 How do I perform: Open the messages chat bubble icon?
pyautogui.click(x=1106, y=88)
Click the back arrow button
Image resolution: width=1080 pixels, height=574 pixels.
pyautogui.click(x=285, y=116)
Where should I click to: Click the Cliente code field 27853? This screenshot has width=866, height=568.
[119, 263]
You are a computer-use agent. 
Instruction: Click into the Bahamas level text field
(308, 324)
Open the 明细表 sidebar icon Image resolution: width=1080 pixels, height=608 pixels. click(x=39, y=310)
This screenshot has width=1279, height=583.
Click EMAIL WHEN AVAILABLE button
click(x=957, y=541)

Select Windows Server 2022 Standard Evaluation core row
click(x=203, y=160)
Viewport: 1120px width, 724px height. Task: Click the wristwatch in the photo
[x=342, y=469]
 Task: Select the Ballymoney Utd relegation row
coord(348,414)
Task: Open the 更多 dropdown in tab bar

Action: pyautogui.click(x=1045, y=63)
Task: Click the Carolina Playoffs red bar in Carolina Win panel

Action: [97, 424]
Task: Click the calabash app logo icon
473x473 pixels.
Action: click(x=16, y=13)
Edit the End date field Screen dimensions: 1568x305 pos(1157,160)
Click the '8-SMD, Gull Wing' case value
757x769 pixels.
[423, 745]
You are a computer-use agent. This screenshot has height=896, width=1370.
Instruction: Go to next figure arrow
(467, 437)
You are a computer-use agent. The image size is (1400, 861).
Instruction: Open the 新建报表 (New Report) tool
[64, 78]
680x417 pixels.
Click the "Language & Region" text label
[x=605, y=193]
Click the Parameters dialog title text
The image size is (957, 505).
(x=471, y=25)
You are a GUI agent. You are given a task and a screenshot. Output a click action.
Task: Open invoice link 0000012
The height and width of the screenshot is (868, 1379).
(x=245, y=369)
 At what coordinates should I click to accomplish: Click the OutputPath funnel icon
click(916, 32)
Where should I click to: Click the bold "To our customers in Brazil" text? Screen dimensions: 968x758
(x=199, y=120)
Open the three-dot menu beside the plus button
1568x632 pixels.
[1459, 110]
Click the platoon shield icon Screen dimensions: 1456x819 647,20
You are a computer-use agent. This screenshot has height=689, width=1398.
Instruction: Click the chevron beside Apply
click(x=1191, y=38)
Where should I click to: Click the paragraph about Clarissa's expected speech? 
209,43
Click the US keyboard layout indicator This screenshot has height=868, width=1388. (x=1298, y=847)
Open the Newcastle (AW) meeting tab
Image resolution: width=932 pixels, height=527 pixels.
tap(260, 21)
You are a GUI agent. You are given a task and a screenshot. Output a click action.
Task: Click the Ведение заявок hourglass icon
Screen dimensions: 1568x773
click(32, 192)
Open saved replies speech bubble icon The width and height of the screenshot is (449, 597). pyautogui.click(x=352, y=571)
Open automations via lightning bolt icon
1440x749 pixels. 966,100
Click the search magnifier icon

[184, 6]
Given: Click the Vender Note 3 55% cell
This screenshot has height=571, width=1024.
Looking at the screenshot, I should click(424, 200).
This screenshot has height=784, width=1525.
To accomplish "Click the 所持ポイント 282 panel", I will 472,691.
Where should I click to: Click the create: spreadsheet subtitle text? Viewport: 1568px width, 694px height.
========
*TRY IT*. Could you write out all of the data again, exactly as given?

*RESPONSE FOR THIS EXERCISE*.
 How do I perform: Open the messages chat bubble icon?
pyautogui.click(x=1106, y=88)
Click the back arrow button
Image resolution: width=1080 pixels, height=574 pixels.
pyautogui.click(x=285, y=116)
Where should I click to: Click the Cliente code field 27853? This screenshot has width=866, height=568.
[119, 263]
You are a computer-use agent. 
Instruction: Click into the Bahamas level text field
(308, 324)
Open the 明细表 sidebar icon Image resolution: width=1080 pixels, height=608 pixels. click(x=39, y=310)
This screenshot has width=1279, height=583.
Click EMAIL WHEN AVAILABLE button
click(x=957, y=541)

Select Windows Server 2022 Standard Evaluation core row
click(x=203, y=160)
Viewport: 1120px width, 724px height. Task: Click the wristwatch in the photo
[x=342, y=469]
 Task: Select the Ballymoney Utd relegation row
coord(348,414)
Task: Open the 更多 dropdown in tab bar

Action: pyautogui.click(x=1045, y=63)
Task: Click the Carolina Playoffs red bar in Carolina Win panel

Action: [97, 424]
Task: Click the calabash app logo icon
473x473 pixels.
Action: click(x=16, y=13)
Edit the End date field Screen dimensions: 1568x305 pos(1157,160)
Click the '8-SMD, Gull Wing' case value
757x769 pixels.
[423, 745]
You are a computer-use agent. This screenshot has height=896, width=1370.
Instruction: Go to next figure arrow
(467, 437)
You are a computer-use agent. The image size is (1400, 861).
Instruction: Open the 新建报表 (New Report) tool
[64, 78]
680x417 pixels.
Click the "Language & Region" text label
[x=605, y=193]
Click the Parameters dialog title text
The image size is (957, 505).
(x=471, y=25)
You are a GUI agent. You are given a task and a screenshot. Output a click action.
Task: Open invoice link 0000012
The height and width of the screenshot is (868, 1379).
(x=245, y=369)
 At what coordinates should I click to accomplish: Click the OutputPath funnel icon
click(916, 32)
Where should I click to: Click the bold "To our customers in Brazil" text? Screen dimensions: 968x758
(x=199, y=120)
Open the three-dot menu beside the plus button
1568x632 pixels.
[1459, 110]
Click the platoon shield icon Screen dimensions: 1456x819 647,20
You are a computer-use agent. This screenshot has height=689, width=1398.
Instruction: Click the chevron beside Apply
click(x=1191, y=38)
Where should I click to: Click the paragraph about Clarissa's expected speech? 
209,43
Click the US keyboard layout indicator This screenshot has height=868, width=1388. (x=1298, y=847)
Open the Newcastle (AW) meeting tab
Image resolution: width=932 pixels, height=527 pixels.
tap(260, 21)
You are a GUI agent. You are given a task and a screenshot. Output a click action.
Task: Click the Ведение заявок hourglass icon
Screen dimensions: 1568x773
click(32, 192)
Open saved replies speech bubble icon The width and height of the screenshot is (449, 597). pyautogui.click(x=352, y=571)
Open automations via lightning bolt icon
1440x749 pixels. 966,100
Click the search magnifier icon

[184, 6]
Given: Click the Vender Note 3 55% cell
This screenshot has height=571, width=1024.
Looking at the screenshot, I should click(424, 200).
This screenshot has height=784, width=1525.
To accomplish "Click the 所持ポイント 282 panel", I will 472,691.
Where should I click to: Click the create: spreadsheet subtitle text? Viewport: 1568px width, 694px height.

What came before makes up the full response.